This District open space has a long and colorful history of land use, dating back to the Depression era. The sand dunes of what are now Seaside and Sand City were unincorporated hinterlands (back country) with a remote homestead scattered here and there. At that time, environmental consciousness was not exactly a household topic. So, not unreasonably, the peninsula cities hauled household refuse to this site and burned it.
By 1945, peninsula communities had grown significantly and were experiencing a post-war population boom of sorts. The time had come to close the “burn dump” and convert it to a then acceptable “landfill” style refuse dump-site. This new use was municipally operated by the peninsula cities and the county. But like most landfills of that era, it was an attractive nuisance for gulls, scavengers and flies. Perhaps it was the flies that prompted the community to break from the County and incorporate into a Charter City. Seaside incorporated in 1954 and the landfill was closed the following year.
The dump remained closed for almost 15 years before an entrepreneur tried to make a profit on the property as a go-cart race track, which lasted the summer of 1969 and then quietly disappeared. So too did the asphalt pathways under a carpet of ice-plant that was introduced by Caltrans when it began construction of this portion of Highway 1. Again, the land lay silent for many years.

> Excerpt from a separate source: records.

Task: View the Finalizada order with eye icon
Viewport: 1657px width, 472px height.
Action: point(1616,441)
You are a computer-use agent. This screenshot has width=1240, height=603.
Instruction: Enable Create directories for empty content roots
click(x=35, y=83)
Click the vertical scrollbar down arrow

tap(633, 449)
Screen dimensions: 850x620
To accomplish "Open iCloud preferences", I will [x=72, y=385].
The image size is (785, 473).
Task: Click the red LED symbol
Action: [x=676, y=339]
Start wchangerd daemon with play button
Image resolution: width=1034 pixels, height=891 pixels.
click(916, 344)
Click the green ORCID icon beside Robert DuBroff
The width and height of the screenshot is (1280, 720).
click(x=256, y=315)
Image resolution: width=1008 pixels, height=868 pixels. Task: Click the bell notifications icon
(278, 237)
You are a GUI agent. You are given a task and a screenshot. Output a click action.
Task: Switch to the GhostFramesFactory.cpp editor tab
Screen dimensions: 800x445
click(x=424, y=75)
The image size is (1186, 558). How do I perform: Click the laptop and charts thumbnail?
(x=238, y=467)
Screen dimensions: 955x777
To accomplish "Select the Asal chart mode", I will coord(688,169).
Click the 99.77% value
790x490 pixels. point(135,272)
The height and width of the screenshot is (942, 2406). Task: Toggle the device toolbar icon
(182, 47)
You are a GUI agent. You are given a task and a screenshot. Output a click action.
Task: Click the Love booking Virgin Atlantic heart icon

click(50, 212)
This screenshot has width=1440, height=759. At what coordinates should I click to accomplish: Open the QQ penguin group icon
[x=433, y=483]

After other unsuccessful attempts by investors to develop the land and several years of the property being “orphaned”, the Park District acquired the first deed of trust on the 26-acre property in 1995. This put the District into a good position to coordinate the subsequent remediation work necessary to move the landfill material back away from the eroding shoreline.
During 1995-96 the remediation work at the landfill site was conducted with the assistance of the California Integrated Waste Management Board. The landfill material was dug-up, sorted and what was recoverable and recyclable was removed. The rest was re-buried behind the projected 50-year erosion set-back and capped with new sand. The final conversion of this property into full public benefit included restoration with native coastal dune habitat and the construction of an extension of the Monterey Bay Coastal trail, which includes one of the most breathtaking views of the bay to be seen from the trail.
In 2007, the name of this property was changed from Landfill Dunes Preserve to Eolian Dunes Preserve, in reference to the wind-swept dunes that dominate the landscape. The Dunes are a great open space to walk and take in the amazing views of the bay.